Introduction

Lisa Hopkins and Matthew Steggle


These eight essays are all by academics, but the emphasis throughout is on the perspective and indeed the voice of students, since almost all the essays either include examples of student work and comments or address ways of maximising student participation in the Renaissance classroom. In the first piece, ‘Teaching Shakespeare to Judith: Gender Politics in Distance / Online Teaching’ , Michael Best addresses ‘[t]he challenge, especially for an instructor who is white, male, and not young’ of making Shakespeare ‘accessible to students who are, for the most part, female, young, and increasingly of mixed ethnic origins’. Both W. Scott Howard, in ‘Reconfiguring Wit: Shakespeare, Film and the Critique of Genius’ , and Rowland Wymer, in ‘The Audience Is Only Interested in Sex and Violence: Teaching the Renaissance on Film’, reflect on the experience of teaching either film adaptations of Renaissance plays or films about the Renaissance (in Howard’s case to American students and in Wymer’s to Hungarian), with both focusing firmly on the student experience.

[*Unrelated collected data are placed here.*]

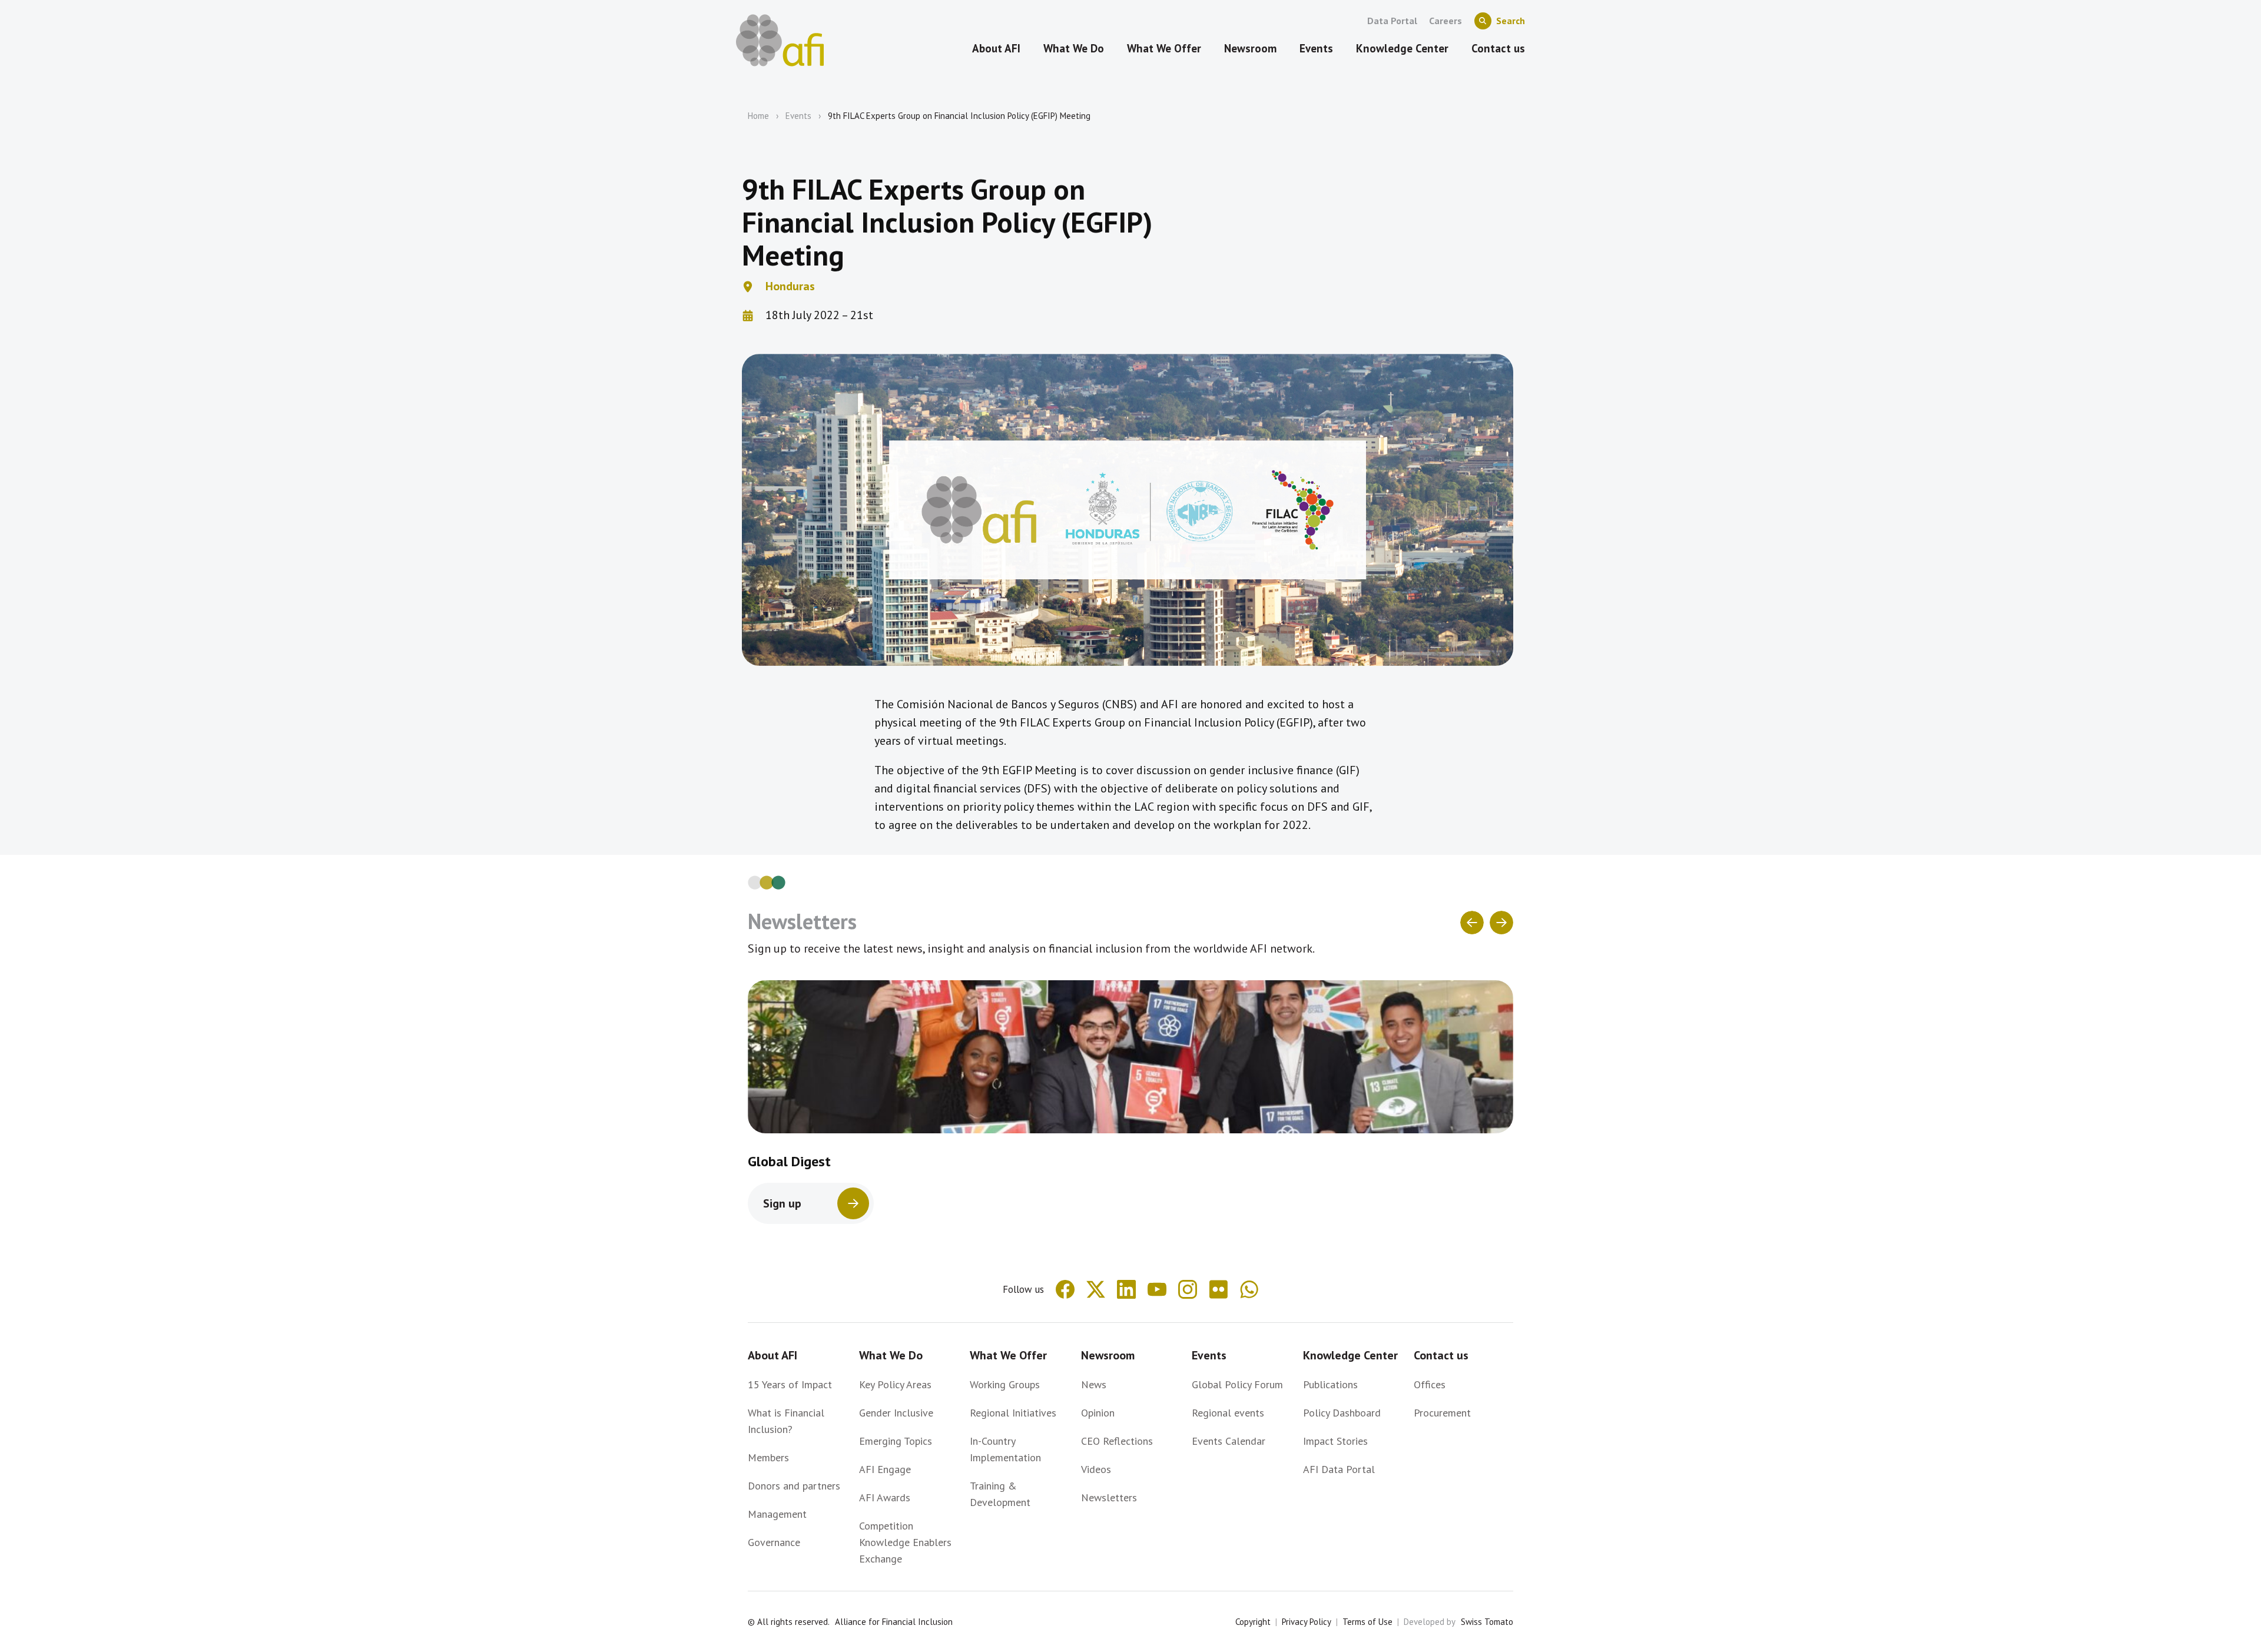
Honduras (790, 286)
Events (798, 115)
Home (758, 115)
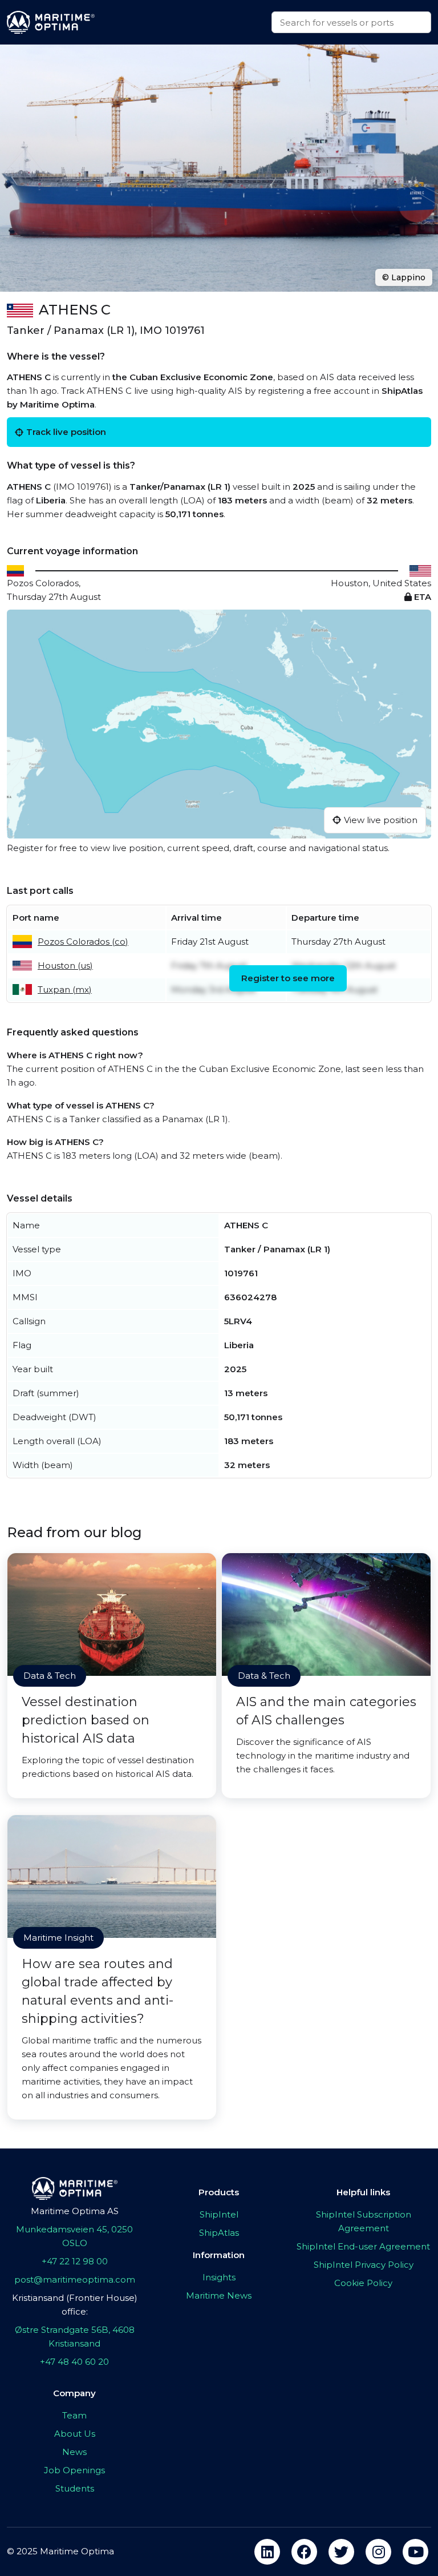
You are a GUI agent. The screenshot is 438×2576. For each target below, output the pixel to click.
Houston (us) (65, 965)
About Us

In a different way of allowing students’ voices to be heard, ‘Learning to Read Shakespeare: Using Read-Throughs as a Teaching and Learning Strategy’, Matthew C. Hansen advocates reading aloud in the classroom as a way of encouraging students to engage with the Shakespearean text, while Carrie Hintz wrestles with the question of unexpected and perhaps unwelcome student voices in ‘Satan is Not a Literary Character: Teaching Early Modern Literature to Religiously Committed Students’. Finally, the third group of essays are all centred on the question of a different sort of marginalised voices, those of the lesser-studied writers of the period: Ty Buckman considers the question of ‘1590s London: Charting a Course Through Late Tudor Culture’, Robert C. Evans looks at ‘Internet Resources for Teaching Early Modern Women Writers’, and Roze Hentschell examines ‘Teaching in Context / Reading on the Margins: Renaissance Non-canonical Literature on the Undergraduate Syllabus’. The Renaissance may include some of the most canonical and revered of authors, but these essays show that it also affords plenty of scope for allowing other voices to be heard, and indeed that study of the period remains an arena where the student’s own voice can grow stronger and more articulate.